### WHAT IS NEEDED
Each line from the start of the records through the line containing "Given: Select the Cursor tool" is to be transcribed exactly, and no other line is to be included.

(Extracted data entries)
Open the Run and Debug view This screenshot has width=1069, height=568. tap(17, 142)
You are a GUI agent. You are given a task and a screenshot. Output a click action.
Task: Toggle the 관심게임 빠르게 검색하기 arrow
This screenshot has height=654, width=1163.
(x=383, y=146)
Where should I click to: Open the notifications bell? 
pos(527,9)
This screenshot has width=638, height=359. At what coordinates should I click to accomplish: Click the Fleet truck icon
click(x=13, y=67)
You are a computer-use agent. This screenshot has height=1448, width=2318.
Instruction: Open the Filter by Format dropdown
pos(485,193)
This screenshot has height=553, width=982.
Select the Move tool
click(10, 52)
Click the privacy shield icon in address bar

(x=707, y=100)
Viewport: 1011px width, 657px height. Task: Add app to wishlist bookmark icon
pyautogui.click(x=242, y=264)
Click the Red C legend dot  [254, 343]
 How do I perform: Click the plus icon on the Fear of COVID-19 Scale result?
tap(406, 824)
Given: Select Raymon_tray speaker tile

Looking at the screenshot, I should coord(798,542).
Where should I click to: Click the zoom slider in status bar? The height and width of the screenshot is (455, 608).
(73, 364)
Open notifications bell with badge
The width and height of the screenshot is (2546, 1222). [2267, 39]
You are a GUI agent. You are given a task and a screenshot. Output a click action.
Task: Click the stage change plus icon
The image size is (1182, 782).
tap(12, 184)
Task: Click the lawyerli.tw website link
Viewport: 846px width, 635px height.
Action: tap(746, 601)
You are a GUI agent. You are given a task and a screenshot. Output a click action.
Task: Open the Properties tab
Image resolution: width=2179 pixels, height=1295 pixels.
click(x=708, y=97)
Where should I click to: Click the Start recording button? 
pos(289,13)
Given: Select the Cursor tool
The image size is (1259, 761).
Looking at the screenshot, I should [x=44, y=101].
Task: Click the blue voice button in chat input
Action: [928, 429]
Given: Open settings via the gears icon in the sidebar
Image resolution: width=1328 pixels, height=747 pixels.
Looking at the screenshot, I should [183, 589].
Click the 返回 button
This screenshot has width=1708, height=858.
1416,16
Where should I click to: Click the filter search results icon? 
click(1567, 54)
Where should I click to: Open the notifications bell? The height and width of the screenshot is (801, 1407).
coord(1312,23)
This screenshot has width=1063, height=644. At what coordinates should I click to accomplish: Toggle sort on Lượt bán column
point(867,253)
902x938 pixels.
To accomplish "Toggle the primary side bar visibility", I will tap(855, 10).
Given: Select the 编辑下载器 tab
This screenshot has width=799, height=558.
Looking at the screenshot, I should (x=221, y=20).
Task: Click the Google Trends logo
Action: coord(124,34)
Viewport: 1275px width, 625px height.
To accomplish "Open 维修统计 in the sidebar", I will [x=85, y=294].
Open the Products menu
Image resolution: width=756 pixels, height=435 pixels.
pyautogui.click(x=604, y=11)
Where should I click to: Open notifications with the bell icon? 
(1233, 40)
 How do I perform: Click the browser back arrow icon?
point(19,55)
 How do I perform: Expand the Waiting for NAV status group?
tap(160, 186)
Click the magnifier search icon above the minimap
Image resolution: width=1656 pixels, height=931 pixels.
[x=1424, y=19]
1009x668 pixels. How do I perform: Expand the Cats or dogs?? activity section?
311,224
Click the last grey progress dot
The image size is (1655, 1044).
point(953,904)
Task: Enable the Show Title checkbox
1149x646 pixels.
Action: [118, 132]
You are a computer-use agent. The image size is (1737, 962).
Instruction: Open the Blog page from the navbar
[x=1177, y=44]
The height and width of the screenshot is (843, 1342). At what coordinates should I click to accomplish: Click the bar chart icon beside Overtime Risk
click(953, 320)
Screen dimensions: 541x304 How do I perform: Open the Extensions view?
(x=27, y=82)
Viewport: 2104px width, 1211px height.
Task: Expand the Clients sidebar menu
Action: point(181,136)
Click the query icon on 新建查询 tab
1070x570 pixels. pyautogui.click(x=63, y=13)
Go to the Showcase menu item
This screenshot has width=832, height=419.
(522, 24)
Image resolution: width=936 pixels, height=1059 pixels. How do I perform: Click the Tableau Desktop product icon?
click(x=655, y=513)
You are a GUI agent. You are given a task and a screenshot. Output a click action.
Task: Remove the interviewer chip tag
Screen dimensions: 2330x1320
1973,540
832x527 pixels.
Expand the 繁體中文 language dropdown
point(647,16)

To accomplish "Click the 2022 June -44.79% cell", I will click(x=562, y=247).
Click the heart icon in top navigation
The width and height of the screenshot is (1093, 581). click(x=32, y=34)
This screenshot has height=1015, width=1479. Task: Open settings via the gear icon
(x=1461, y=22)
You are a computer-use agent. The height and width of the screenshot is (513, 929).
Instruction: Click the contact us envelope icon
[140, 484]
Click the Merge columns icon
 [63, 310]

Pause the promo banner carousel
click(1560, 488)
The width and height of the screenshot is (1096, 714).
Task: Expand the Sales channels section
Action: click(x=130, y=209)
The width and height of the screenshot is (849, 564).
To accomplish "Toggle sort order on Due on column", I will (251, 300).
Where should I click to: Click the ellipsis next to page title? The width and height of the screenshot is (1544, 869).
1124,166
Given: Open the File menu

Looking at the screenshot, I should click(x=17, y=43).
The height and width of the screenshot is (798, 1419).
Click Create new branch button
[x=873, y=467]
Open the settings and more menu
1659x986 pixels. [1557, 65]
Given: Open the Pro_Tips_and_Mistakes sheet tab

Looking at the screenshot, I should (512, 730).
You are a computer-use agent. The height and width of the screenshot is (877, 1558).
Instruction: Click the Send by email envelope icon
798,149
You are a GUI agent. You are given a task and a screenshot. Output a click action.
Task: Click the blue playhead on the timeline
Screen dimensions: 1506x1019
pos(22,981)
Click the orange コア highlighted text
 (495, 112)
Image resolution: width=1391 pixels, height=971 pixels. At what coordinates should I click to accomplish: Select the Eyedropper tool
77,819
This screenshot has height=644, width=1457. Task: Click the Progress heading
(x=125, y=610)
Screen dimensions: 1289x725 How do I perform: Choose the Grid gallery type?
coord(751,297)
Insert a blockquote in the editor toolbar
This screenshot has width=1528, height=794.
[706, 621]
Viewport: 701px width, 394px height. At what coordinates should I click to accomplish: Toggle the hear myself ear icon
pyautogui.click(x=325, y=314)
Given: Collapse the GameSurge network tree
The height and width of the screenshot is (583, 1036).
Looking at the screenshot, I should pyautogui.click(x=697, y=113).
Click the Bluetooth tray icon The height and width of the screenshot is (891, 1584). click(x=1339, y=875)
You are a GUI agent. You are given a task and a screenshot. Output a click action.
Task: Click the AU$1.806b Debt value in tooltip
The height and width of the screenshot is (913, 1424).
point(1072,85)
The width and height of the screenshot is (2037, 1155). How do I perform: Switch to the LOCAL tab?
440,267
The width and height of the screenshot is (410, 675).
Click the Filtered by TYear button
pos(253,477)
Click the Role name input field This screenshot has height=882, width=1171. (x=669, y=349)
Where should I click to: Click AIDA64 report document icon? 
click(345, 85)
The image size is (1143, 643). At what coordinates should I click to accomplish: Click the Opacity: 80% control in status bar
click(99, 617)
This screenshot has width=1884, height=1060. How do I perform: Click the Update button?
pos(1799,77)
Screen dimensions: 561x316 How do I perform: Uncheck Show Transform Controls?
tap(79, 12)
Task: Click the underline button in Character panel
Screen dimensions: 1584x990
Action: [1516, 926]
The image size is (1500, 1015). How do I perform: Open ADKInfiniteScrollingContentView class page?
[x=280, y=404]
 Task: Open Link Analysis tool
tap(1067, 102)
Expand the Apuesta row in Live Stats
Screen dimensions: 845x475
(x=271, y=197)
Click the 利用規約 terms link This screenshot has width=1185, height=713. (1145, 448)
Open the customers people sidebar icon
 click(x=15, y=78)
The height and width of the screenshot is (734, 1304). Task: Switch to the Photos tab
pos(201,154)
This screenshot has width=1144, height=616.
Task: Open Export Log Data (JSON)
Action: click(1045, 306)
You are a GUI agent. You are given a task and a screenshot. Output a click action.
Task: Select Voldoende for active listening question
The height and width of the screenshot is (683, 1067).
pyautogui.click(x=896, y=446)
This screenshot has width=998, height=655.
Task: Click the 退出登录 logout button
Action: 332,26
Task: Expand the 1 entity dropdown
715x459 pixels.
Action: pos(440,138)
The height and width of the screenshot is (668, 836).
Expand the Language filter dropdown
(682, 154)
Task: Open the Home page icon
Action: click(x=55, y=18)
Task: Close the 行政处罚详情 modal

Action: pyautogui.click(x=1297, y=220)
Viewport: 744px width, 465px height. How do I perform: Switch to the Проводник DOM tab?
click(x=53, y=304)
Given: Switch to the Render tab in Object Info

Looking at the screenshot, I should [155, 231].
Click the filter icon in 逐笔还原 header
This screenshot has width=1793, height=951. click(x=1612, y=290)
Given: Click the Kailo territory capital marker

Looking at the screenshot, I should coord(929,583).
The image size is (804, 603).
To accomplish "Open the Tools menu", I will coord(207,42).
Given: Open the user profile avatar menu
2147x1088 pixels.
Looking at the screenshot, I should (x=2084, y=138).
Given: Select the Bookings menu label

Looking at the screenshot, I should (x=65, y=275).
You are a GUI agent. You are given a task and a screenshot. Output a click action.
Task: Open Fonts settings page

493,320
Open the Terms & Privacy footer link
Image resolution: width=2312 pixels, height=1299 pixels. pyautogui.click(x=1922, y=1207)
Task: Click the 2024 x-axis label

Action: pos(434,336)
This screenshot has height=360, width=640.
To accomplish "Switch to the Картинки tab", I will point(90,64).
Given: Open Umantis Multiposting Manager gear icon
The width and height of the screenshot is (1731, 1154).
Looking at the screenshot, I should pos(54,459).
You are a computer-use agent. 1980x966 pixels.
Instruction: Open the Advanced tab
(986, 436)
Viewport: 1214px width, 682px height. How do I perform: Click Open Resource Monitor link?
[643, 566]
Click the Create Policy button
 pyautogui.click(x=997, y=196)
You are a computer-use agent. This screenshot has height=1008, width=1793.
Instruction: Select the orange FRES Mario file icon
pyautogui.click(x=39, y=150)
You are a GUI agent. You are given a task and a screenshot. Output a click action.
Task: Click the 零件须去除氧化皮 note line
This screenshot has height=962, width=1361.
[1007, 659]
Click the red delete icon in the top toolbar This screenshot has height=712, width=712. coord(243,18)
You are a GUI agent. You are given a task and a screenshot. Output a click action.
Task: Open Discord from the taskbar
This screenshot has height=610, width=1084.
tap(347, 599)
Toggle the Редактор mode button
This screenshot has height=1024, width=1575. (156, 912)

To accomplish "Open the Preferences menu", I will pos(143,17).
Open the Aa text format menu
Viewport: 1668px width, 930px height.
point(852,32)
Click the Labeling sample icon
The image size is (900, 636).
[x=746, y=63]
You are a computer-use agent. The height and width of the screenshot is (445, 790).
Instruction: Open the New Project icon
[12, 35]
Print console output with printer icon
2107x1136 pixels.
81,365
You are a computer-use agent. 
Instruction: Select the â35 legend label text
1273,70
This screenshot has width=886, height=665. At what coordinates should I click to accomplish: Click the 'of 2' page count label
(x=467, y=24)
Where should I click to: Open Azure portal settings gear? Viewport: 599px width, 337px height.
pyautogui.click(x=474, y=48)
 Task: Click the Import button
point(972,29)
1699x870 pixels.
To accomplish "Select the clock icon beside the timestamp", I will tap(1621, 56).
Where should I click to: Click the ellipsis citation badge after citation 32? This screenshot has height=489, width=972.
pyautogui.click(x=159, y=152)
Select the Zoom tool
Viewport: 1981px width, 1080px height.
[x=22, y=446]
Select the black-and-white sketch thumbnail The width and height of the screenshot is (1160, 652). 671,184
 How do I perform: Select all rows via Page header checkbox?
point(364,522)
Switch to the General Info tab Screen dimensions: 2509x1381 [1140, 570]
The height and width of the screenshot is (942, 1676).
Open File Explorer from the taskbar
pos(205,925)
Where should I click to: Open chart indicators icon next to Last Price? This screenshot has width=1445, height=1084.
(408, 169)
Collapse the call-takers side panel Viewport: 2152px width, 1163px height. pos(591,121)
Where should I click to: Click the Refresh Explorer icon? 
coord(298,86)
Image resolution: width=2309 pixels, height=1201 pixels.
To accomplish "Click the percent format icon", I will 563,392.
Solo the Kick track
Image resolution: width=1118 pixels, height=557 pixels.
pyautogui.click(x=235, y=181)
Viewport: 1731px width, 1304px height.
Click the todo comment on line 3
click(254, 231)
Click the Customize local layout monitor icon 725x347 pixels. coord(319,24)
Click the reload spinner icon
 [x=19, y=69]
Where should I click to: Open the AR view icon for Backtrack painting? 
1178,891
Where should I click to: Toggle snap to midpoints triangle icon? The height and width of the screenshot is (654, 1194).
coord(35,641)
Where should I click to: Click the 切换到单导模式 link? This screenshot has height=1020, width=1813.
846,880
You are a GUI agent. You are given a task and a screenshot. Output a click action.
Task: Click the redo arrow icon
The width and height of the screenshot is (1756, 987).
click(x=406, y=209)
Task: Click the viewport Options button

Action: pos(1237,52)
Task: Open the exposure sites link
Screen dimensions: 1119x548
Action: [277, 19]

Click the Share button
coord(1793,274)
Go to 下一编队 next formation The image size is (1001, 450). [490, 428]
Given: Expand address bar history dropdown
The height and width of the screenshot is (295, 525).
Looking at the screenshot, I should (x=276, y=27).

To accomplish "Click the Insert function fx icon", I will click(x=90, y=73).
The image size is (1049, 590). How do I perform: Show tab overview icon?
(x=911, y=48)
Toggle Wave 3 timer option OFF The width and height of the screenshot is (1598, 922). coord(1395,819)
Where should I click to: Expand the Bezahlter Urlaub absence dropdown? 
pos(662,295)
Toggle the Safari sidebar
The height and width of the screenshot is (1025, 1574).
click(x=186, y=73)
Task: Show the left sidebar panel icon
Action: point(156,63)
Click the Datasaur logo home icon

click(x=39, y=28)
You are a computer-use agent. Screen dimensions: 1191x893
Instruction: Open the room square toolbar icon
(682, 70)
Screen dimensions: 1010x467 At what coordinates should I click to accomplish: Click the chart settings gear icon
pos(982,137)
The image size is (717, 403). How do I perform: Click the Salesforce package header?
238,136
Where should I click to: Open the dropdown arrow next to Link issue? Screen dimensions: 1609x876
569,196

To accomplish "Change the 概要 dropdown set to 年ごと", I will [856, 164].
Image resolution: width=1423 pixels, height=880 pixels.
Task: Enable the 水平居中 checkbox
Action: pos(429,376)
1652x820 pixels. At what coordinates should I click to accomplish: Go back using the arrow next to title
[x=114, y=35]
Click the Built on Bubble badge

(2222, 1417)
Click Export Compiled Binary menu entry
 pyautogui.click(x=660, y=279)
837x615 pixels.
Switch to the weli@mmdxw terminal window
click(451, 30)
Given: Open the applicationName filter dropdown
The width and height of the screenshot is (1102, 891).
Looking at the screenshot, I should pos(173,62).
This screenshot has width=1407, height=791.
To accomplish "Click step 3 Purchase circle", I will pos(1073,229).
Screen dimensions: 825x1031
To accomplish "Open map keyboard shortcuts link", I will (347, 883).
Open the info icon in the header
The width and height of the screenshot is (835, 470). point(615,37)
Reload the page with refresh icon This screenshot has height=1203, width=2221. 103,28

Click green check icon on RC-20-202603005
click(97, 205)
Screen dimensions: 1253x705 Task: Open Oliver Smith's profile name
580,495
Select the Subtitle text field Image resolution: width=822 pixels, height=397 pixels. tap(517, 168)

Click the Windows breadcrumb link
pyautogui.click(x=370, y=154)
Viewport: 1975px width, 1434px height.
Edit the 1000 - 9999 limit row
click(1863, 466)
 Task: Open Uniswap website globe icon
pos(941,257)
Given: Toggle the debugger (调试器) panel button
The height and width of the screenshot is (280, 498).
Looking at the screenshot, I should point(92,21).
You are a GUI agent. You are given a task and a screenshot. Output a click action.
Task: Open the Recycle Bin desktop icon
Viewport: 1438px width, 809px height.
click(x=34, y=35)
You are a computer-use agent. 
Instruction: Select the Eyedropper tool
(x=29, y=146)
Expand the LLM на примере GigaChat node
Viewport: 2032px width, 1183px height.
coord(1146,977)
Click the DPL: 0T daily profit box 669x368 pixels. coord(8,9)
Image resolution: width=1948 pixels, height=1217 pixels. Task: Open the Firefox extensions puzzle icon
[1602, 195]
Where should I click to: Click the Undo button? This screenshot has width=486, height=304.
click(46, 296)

### RESPONSE
Open the Run and Debug view This screenshot has width=1069, height=568. tap(17, 142)
You are a GUI agent. You are given a task and a screenshot. Output a click action.
Task: Toggle the 관심게임 빠르게 검색하기 arrow
This screenshot has height=654, width=1163.
(x=383, y=146)
Where should I click to: Open the notifications bell? 
pos(527,9)
This screenshot has width=638, height=359. At what coordinates should I click to accomplish: Click the Fleet truck icon
click(x=13, y=67)
You are a computer-use agent. This screenshot has height=1448, width=2318.
Instruction: Open the Filter by Format dropdown
pos(485,193)
This screenshot has height=553, width=982.
Select the Move tool
click(10, 52)
Click the privacy shield icon in address bar

(x=707, y=100)
Viewport: 1011px width, 657px height. Task: Add app to wishlist bookmark icon
pyautogui.click(x=242, y=264)
Click the Red C legend dot  [254, 343]
 How do I perform: Click the plus icon on the Fear of COVID-19 Scale result?
tap(406, 824)
Given: Select Raymon_tray speaker tile

Looking at the screenshot, I should coord(798,542).
Where should I click to: Click the zoom slider in status bar? The height and width of the screenshot is (455, 608).
(73, 364)
Open notifications bell with badge
The width and height of the screenshot is (2546, 1222). [2267, 39]
You are a GUI agent. You are given a task and a screenshot. Output a click action.
Task: Click the stage change plus icon
The image size is (1182, 782).
tap(12, 184)
Task: Click the lawyerli.tw website link
Viewport: 846px width, 635px height.
Action: tap(746, 601)
You are a GUI agent. You are given a task and a screenshot. Output a click action.
Task: Open the Properties tab
Image resolution: width=2179 pixels, height=1295 pixels.
click(x=708, y=97)
Where should I click to: Click the Start recording button? 
pos(289,13)
Given: Select the Cursor tool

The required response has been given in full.